国指定文化財 絵画
けんぽんちゃくしょく じゅうろくらかんぞう
絹本著色 十六羅漢像
指定年月日
大正6年4月5日
所在地
龍ケ崎市若柴町866
管理者
金龍寺
制作時期
14世紀前半
絹本着色十六羅漢像16幅は道元が宋から請来し、1249年(建長元)1月1日、永平寺で羅漢供養を行ったとき、瑞花が現れ、「当山の禅法興隆の端兆である」と記す道元筆と伝えられる『羅漢供養記』が添えられ、『羅漢図讃集』にも収録されている。
寺伝によると、のち鎌倉建長寺開山の蘭渓道隆に贈られ、執権北条氏を経て、新田義貞の手中に帰したものだという。

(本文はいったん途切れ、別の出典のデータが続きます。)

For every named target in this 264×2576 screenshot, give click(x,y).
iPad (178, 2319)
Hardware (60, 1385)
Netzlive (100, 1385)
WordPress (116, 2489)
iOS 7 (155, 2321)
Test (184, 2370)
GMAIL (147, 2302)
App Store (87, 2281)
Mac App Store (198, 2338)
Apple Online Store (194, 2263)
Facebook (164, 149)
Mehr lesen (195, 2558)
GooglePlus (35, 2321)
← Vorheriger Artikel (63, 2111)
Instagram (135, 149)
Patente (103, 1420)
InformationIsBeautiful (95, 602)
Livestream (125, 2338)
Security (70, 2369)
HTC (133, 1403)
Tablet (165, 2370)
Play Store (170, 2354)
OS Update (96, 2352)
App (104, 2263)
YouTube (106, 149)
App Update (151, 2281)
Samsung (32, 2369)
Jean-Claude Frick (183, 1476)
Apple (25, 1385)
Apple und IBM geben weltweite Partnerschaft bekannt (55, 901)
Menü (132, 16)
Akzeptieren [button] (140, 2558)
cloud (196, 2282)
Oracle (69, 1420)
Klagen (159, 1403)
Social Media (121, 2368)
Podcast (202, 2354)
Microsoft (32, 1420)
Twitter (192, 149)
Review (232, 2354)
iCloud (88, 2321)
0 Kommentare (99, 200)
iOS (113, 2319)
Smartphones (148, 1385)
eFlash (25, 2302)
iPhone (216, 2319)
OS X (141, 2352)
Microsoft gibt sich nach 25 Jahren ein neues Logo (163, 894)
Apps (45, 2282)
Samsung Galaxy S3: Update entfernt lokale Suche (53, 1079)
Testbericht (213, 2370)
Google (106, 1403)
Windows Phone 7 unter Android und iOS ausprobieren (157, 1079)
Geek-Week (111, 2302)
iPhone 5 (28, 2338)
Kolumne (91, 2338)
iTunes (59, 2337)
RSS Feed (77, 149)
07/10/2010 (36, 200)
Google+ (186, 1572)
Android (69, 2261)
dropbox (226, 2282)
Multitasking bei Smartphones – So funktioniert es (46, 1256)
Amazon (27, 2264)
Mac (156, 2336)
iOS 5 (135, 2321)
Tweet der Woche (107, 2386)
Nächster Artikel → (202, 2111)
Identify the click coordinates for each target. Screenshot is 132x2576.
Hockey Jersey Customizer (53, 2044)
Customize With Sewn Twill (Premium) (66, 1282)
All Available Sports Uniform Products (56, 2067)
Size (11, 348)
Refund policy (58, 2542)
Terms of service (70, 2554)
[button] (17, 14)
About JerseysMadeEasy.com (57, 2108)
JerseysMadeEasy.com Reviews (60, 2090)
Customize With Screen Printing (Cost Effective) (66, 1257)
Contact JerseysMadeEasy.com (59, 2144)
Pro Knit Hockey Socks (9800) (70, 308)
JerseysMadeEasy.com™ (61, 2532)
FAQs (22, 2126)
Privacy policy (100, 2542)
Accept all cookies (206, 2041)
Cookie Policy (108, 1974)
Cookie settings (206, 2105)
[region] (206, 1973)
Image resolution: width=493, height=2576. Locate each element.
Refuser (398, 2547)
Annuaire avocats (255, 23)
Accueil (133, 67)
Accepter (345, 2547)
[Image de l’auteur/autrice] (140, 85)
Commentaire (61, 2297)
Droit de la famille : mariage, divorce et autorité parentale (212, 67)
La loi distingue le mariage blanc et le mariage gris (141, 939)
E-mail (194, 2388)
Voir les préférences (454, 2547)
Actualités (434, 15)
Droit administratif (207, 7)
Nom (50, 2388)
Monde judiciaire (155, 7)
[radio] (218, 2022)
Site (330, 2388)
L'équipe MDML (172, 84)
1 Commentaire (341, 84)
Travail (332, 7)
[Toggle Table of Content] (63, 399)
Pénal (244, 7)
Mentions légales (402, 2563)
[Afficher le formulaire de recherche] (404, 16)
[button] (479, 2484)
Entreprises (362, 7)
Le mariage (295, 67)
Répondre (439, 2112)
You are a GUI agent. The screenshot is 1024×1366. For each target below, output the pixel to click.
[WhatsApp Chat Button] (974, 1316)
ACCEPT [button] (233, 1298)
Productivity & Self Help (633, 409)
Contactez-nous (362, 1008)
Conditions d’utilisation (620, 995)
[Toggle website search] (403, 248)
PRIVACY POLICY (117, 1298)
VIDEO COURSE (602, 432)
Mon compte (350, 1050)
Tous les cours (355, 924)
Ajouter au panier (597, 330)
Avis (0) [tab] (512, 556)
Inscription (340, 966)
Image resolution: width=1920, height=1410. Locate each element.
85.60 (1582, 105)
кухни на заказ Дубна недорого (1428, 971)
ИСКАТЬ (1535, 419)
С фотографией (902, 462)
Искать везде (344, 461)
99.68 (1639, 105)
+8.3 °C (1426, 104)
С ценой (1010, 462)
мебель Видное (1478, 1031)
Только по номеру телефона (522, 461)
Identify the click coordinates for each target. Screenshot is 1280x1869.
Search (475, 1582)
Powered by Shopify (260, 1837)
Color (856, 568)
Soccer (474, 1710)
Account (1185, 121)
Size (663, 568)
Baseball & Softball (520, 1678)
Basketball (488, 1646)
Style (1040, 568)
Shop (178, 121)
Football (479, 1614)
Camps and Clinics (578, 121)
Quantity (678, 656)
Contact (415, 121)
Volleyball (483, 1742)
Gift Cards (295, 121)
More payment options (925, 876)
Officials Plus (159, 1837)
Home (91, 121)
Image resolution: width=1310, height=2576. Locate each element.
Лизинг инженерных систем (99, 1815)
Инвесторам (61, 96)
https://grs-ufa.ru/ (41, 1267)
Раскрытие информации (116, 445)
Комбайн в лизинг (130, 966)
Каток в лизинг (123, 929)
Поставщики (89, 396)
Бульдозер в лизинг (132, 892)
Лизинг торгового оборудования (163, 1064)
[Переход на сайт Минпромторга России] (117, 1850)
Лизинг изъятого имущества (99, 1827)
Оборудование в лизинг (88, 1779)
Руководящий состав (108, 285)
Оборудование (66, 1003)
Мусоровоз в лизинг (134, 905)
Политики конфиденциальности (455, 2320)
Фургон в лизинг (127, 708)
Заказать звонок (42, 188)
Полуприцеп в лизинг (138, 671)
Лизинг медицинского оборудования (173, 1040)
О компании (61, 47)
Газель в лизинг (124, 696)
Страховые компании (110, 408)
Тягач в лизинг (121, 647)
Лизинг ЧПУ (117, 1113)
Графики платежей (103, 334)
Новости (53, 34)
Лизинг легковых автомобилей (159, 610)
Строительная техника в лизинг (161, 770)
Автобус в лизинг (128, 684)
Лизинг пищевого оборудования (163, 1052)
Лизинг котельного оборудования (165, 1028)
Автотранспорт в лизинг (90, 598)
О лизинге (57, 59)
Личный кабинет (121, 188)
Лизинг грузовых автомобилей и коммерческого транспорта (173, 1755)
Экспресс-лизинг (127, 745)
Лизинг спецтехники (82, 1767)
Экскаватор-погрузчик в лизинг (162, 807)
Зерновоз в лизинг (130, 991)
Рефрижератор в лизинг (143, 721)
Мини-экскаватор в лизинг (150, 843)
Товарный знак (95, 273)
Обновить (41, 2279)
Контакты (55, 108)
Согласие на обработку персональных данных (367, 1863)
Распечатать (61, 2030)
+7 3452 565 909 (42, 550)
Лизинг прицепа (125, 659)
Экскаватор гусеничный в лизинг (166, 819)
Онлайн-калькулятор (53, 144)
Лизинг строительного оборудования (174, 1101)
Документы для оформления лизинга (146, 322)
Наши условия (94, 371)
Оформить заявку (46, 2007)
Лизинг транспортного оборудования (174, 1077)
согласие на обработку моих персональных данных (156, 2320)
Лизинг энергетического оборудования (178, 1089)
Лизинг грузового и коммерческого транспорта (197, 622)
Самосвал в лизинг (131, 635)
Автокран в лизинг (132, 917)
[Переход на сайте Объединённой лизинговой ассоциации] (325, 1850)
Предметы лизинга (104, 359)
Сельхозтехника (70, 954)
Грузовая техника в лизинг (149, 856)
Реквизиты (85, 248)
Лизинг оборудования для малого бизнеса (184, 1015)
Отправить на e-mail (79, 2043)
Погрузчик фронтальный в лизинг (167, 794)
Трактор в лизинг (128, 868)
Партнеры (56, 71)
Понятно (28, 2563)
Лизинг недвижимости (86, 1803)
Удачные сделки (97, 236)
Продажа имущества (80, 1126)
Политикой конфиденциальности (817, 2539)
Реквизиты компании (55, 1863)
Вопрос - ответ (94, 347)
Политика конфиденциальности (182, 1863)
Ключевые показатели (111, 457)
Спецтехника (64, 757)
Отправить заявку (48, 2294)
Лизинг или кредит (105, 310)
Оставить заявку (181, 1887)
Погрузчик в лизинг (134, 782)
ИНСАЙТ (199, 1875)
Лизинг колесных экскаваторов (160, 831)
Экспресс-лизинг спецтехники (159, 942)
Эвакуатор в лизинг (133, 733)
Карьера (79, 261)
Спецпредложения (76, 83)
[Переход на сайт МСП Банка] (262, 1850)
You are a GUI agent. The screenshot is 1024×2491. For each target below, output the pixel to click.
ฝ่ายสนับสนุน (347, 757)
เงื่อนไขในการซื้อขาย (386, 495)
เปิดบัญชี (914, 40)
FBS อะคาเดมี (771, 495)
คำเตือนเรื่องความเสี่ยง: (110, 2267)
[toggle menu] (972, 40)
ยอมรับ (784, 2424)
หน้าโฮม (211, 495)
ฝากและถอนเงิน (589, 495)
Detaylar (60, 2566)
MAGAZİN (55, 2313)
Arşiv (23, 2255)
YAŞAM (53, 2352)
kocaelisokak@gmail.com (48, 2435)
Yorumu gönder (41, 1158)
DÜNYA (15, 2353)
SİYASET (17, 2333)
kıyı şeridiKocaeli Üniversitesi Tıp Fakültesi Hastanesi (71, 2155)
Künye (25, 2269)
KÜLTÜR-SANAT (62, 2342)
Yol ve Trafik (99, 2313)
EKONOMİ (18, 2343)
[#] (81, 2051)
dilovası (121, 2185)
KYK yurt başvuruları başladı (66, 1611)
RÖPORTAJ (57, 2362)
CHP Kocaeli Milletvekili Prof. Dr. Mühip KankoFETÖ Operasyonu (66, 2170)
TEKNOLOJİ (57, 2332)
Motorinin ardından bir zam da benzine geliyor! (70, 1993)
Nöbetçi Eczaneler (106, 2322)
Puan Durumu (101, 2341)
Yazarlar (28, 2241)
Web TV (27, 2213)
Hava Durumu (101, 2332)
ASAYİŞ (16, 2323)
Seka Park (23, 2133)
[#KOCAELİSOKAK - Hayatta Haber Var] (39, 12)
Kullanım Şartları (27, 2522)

羅漢図の表現は、繊細な描線で謹直に描かれ、特に服飾にみられる諸色金泥をもちいた精巧な文様が特色である。
概して描法は和風化されている。おそらく道元請来本を転写したものであろう 本画は、新田義貞が執権北条高時を滅ぼした1331年(元弘元)頃の14世紀前半の制作と思われ、16幅揃った羅漢図の古作として当地きっての遺作であり、美術史的価値は高く評価されている。